Spontaneous activity is neural activity that is present even when all of a set of conventional variables are held constant, as is typically done in a reference or baseline state. It indicates initial variability, which together with the dynamics determines response variability (Kisley and Gerstein, 1999; Curto et al., 2009), and may influence plasticity (Legenstein et al., 2008; Toyoizumi et al., 2013; Chaisanguanthum et al., 2014). Spontaneous activity depends on behavioral state, and is present except in the most pathological conditions (Buzsáki, 2006; Wang, 2010; Ganzetti and Mantini, 2013). Across wide swaths of cortex, activity observed electroencephalographically (EEG) or via local field potential (LFP) in a quieter behavioral state (which may serve as a baseline state) often exhibits lower frequency power, which diminishes in a more active behavioral state; there may also be increased higher frequency power in the more active state (Buzsáki, 2006; Harris and Thiele, 2011). For example, the preponderance of slow oscillations (0.5–4 Hz) in deep non-rapid-eye-movement sleep decreases and is accompanied by increased alpha power (8–12 Hz) when a person awakens (Brown et al., 2010). Analogously, alpha power often decreases upon sensory stimulation or movement initiation (Buzsáki, 2006), while gamma power (30–80 Hz) often increases with alertness, visual stimulation or attention (Gray et al., 1989; Fries et al., 2001; Buzsáki, 2006; Harris and Thiele, 2011). Because the EEG and LFP represent many neurons, the decrease in lower frequency power suggests that sensory stimulation or attention desynchronizes the lower frequency “noise” correlations of nearby neurons, as has been widely observed (de Oliveira et al., 1997; Fries et al., 2001; Kohn and Smith, 2005; Cohen and Maunsell, 2009; Mitchell et al., 2009; Oram, 2011; Smith and Sommer, 2013; Tan et al., 2014). Crucially, models of a small patch of a cortical layer, based on data from cortical slices (Figure 1A), have a robust regime in which external excitation shifts the network from synchrony to asynchrony (Figure 1B) and increases the frequency at which synchrony peaks (van Vreeswijk and Sompolinsky, 1998; Brunel, 2000; Mehring et al., 2003; Renart et al., 2010; Tan et al., 2014). Thus, key aspects of a common pattern in the variety of spontaneous activity occurring with shifts in behavioral state are captured by a basic organization.
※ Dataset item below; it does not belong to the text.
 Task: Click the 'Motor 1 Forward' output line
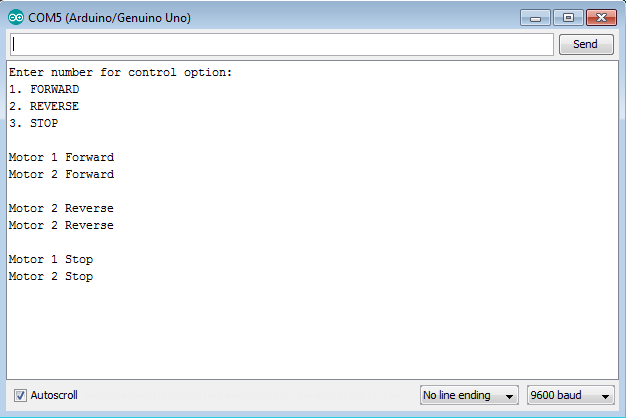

Figure 1. Variant models of a basic organization show variants of a common behavior in which external excitation shifts the network from a synchronous to an asynchronous state. (A) Basic organization of models of a small patch of a cortical layer. The model networks contain recurrently connected excitatory and inhibitory neurons which receive external excitation. (B) Rasters indicating spike times of neurons from a model network (van Vreeswijk and Sompolinsky, 1998; Brunel, 2000; Mehring et al., 2003; Renart et al., 2010). The neurons show some sychronization at low external excitation, but become asynchronous at high external excitation. (C) Rasters indicating spike times of neurons from a variant model network with stronger recurrent connections and more slowly decaying synapses (Harish and Hansel, 2015). Like the model network in (B), the neurons of the variant show some synchronization at low external excitation, but become asynchronous at high excitation. However, this variant model network differs from the model network in (B), because each neuron of this variant in the asynchronous state has periods of sustained firing such that the autocorrelation of the neuron decays more slowly.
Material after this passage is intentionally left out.